The episode begins with one of Law & Order‘s famous on-screen “scene change” cards. The study group’s biology project, a yam they’re growing themselves, is found broken and smashed on the floor. When Professor Kane (Michael K. Williams) tells Annie (Alison Brie) that this mishap will result in the study group getting only a passing grade on the project, it compels Annie to find out who committed this malice act.
“A passing grade? Like a C? Why don’t I just get pregnant at a bus station?! – Annie
From there the study group immediately falls into their roles: Shirley (Yvette Nicole Brown) takes the role of no-nonsense police chief with her 15 years of drama-watching; Troy (Donald Glover) and Abed (Danny Pudi) become detectives; Jeff (Joel McHale) and Annie become district attorneys. Britta (Gillian Jacobs) and Pierce (Chevy Chase) have really marginalized roles in this episode and are hardly seen.
Troy and Abed proceeded to canvas the Greendale campus trying to rustle up some clues on the situation, questioning Community‘s who’s who of side characters. First they talk to Pierce who’s running a geriatric arm-wrestling circle (hilariously between Leonard and the old blind student from ‘Pillows And Blankets’). He then leads them to Todd who leads them to Fat Neil, then to Magnitude, then finally to Starburns.
After some tough negotiations Starburns eventually points the finger back on Todd and it is up to Jeff and Annie to prove in front of Professor Kane’s unofficial court of law that Todd indeed is guilty. Unfortunately for them Todd has some strong representation with real accredited lawyer Lt. Colonel Archwood and his knack for swaying the opinions of jurors with his smooth talking (at one point calling Starburns a “Holocaust-denying, 9/11 pedophile”).
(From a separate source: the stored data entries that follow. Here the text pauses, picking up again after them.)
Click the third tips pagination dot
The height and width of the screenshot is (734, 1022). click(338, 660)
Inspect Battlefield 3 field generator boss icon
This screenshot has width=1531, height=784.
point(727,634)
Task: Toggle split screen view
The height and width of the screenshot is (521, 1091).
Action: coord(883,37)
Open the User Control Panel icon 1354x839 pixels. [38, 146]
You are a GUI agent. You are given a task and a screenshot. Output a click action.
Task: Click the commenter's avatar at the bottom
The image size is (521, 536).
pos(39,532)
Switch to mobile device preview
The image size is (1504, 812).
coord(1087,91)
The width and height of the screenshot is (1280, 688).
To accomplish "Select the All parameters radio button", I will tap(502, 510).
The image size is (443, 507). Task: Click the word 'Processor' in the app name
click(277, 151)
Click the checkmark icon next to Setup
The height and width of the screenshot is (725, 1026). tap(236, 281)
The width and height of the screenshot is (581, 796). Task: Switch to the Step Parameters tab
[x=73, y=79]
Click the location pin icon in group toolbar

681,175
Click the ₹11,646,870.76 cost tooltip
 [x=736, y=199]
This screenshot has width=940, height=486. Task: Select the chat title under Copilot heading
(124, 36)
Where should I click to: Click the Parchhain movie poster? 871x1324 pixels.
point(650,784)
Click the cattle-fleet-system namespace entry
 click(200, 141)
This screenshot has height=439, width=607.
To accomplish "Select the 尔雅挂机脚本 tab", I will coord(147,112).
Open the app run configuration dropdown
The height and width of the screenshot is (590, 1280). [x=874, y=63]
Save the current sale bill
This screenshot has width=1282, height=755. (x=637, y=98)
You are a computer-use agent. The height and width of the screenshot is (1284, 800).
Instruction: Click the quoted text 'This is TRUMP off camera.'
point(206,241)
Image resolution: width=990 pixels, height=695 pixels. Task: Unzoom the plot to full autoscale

‘Basic Lupine Urology’ is another one of Community‘s over-the-top themed episode and as always the show successfully recreates the world they aimed to parody. Their success here was in the details by simulating the Law & Order universe through as many methods as possible. From the “scene change” cards, the classic sound effects, the recreated New York street – you can tell the writers did their homework for this one. They even got Leslie Hendrix who plays the coroner on the dramatic series to dissect the broken yam.
And it wasn’t all about the crime procedural here as there were a lot of other things to enjoy in the episode. It was great to see a lot of side characters being utilized and it really reminded you how full the Greendale campus has become over the past three seasons. The meta jokes included here were very fun to spot such as Troy wearing a Spider-Man tie (a nod to Donald Glover‘s campaign to play Spider-Man in the next movie) and the use of the phrase “a man’s gotta have a code” (a nod to Michael K. William‘s character Omar Little in The Wire).
Even though that “pregnant at a bus station” line was my favourite, there were also some other great one-liners found in this episode:
“Can we take a sidebar from this sidebar?” – Annie
“Boiling water is the icicle stabbing of yam growing” – Jeff
Overall, ‘Basic Lupine Urology’ did a great job as a parody, aping nearly everything Law & Order did so well to make their show stand out among the rest of the crime and legal dramas out there. Beyond the parody however, nothing really developed among the character arcs that would add to the Community canon (other than the shocking ending, sort of) and so if you were unfamiliar with the Law & Order style, this episode may not have been as mind-blowing for you.
Still, it was a very enjoyable episode no matter what your familiarity is with the long-running series. That being said, it’s always better to be in on an inside-joke before hearing it, right?